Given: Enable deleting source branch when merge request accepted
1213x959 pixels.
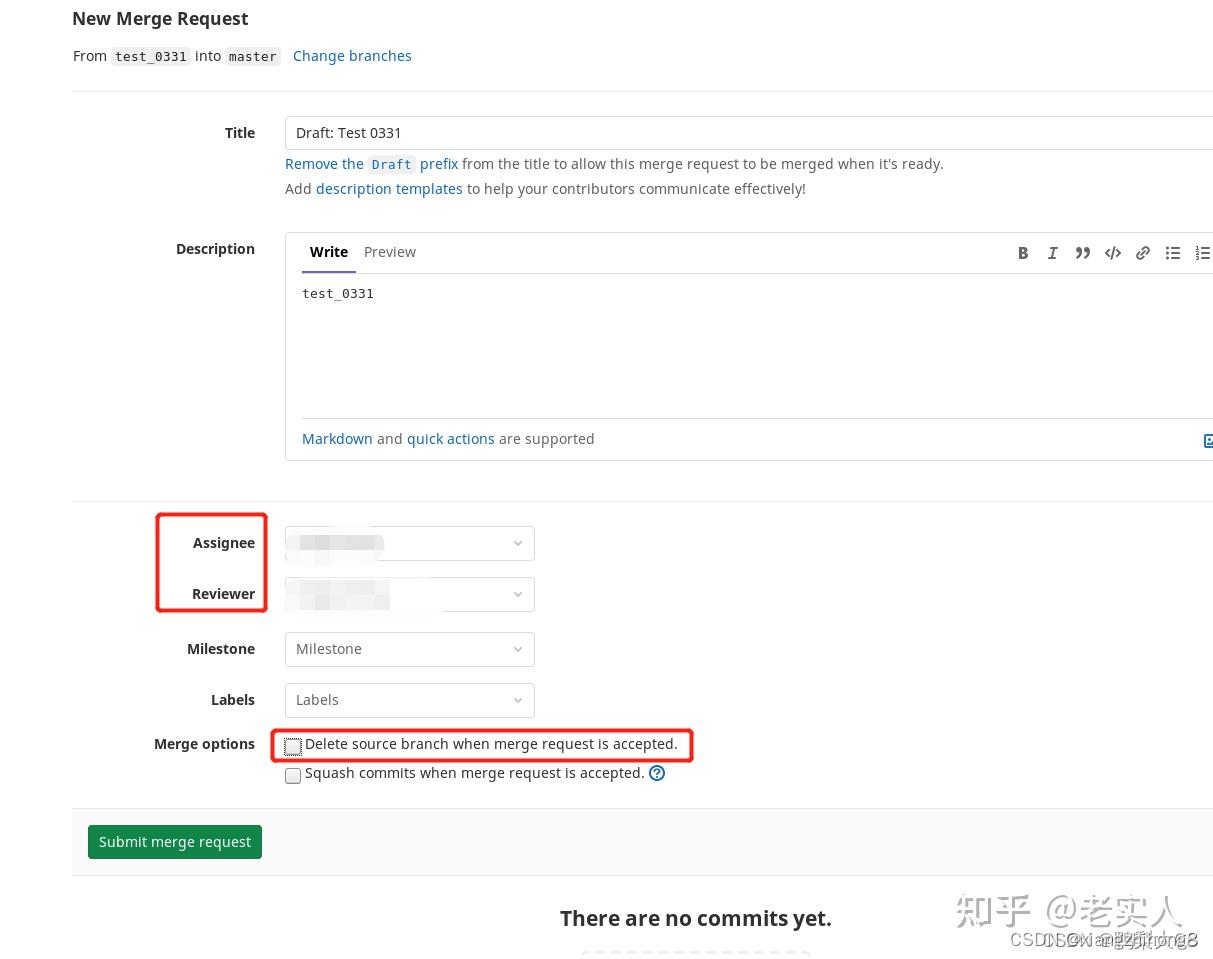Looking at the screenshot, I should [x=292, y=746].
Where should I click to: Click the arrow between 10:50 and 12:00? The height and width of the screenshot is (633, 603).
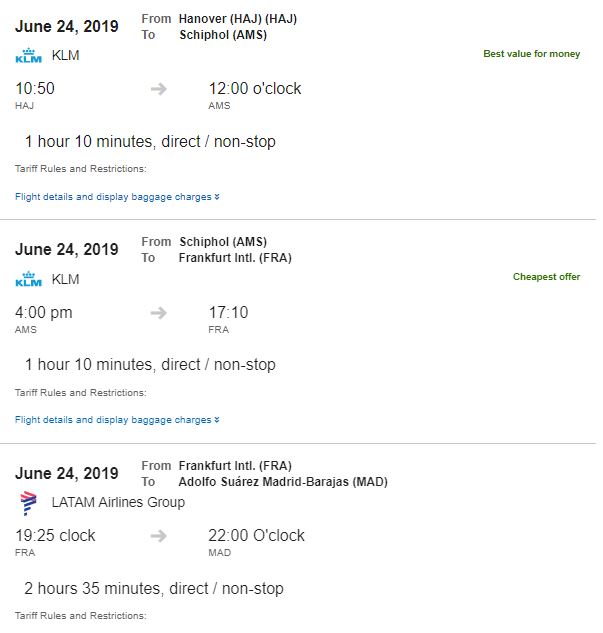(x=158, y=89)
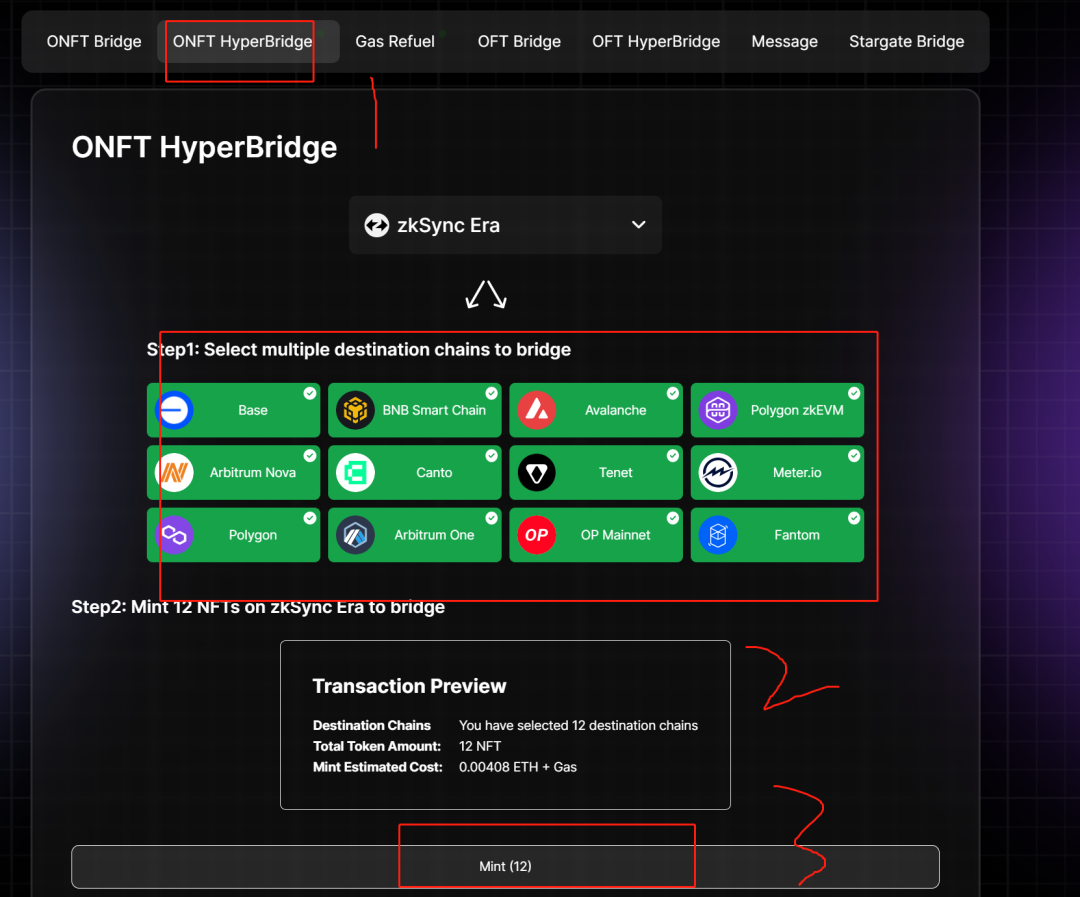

* [Direction]
Update the records, replacing "source branch" with "feature branch" and leaving every other word as it is. Omit the pictures from your answer.

* [Solution to the problem]
Given: Enable deleting feature branch when merge request accepted
1213x959 pixels.
Looking at the screenshot, I should [x=292, y=746].
Where should I click to: Click the arrow between 10:50 and 12:00? The height and width of the screenshot is (633, 603).
(x=158, y=89)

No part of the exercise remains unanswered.